Yes. When you are up you are up, when you are down, you are down, and getting back up or getting back down are never quite as easy as just going to sleep at night and waking up to a fresh new day when you have bipolar. Those highs and lows can last for minutes, hours, days, or weeks. You just never know.
But, I tried. The first doctor, the family therapist…….lord of christ!!!! I walked out of there and that was my breaking point. I crumbled faster and harder than I did in 2006 when I landed in the hospital!!! I called my shrink. He instructed me to take Klonopin and if that didn’t help, head to the hospital. GREAT, I though. That’s the LAST thing I need right now. The first two times I was in the hospital in 2006, I was accused of doing it for attention (cause being in the psych ward for 2 weeks with people spying on you every 15 minutes, no shoelaces, no pens, no caffeine, drugged up to a state of fog and incomprehension…… is really the most awesome way to get attention right?! Why didn’t I think of that when I was 10 and wanted attention from my parents!) Every day I feel worse and worse and then it comes time for my appointment yesterday with my shrink. Another appointment that left me feeling like I should crawl into a hole, wait there for a while and either die, or , wait til someone drags me out and hugs me to death and tells me that this is going to be ok.
I settled for the next best thing. Instead of sleeping at my feet all week (as Prince usually does), he slept right next to my head. It was as if he could sense that I needed some warmth and closeness to me. Even so, I still felt like I just wanted to die. All week. I figured if I just died, there would be no more worry or anything to be pissed about, their life could be fixed and then move on to being happy. Prince still kept sleeping right by my head and Katie slept right at the side of my bed.
AND THEN…….. I’m woken up suddenly because the other half is late for work and needs me to do a favor.
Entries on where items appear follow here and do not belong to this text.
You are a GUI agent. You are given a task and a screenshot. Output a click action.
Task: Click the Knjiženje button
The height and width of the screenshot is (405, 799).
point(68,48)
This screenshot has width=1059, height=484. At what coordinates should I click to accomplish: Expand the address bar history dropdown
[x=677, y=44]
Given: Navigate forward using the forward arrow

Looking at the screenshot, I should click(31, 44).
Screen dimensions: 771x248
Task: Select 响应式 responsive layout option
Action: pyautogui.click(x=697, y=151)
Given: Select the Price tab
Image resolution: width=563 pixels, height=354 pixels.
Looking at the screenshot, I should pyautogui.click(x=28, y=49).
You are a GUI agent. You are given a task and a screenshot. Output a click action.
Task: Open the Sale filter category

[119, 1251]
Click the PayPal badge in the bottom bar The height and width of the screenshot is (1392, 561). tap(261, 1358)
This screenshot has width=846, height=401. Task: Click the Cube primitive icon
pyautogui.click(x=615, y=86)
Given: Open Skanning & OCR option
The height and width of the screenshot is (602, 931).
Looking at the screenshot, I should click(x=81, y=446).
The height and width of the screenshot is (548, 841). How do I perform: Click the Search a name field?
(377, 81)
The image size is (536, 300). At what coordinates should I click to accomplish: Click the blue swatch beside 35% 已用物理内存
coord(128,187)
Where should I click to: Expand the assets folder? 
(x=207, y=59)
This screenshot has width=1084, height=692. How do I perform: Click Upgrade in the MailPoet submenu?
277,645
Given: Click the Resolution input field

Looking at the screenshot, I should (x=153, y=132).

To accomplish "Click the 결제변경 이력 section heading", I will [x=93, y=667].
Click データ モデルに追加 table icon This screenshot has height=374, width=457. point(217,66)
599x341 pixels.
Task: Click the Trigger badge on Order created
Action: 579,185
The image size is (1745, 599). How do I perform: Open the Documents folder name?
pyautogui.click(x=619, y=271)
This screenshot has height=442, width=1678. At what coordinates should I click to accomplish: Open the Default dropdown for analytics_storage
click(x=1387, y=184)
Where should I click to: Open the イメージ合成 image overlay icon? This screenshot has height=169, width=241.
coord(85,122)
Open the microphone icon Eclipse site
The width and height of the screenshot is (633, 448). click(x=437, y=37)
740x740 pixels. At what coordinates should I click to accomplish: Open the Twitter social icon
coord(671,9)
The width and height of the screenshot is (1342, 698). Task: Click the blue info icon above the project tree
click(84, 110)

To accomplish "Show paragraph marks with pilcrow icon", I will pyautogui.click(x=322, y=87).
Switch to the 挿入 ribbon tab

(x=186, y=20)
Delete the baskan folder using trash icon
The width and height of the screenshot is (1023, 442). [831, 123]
In a few hours, I need to go out to the garage and get the eel. (Half awake I’m wondering WTF? I am not touching that gross thing!!!) He then explains, that last night, the eel jumped out of the tank and is now wedged between something. With rigor that set in, we can’t get him until until a few more hours when he softens up. I grunt ok and fall back to sleep…..for about 15 seconds……
THE EEL COMMITTED SUICIDE!!!!!!!!!!!!!!!!! WHAAAATTTT!!!!! OMG! omg. omg. omg. Did IIIIIIIII cause this??!!! Were my negative feelings impacting the eel???? Did I just cause an eel suicide?!!! And IF SO….. do you know what this means??!!!! It means that someone is going to be EVEN MORE PISSED OFF AT ME!!!!!!
So, this is why I ask the question……. do fish and eels feel the same???? Prince and the Golden Retriever sure felt my feelings……did the eel feel my feelings and jump ship because of me???!!!!!!!!!!!!!!!!!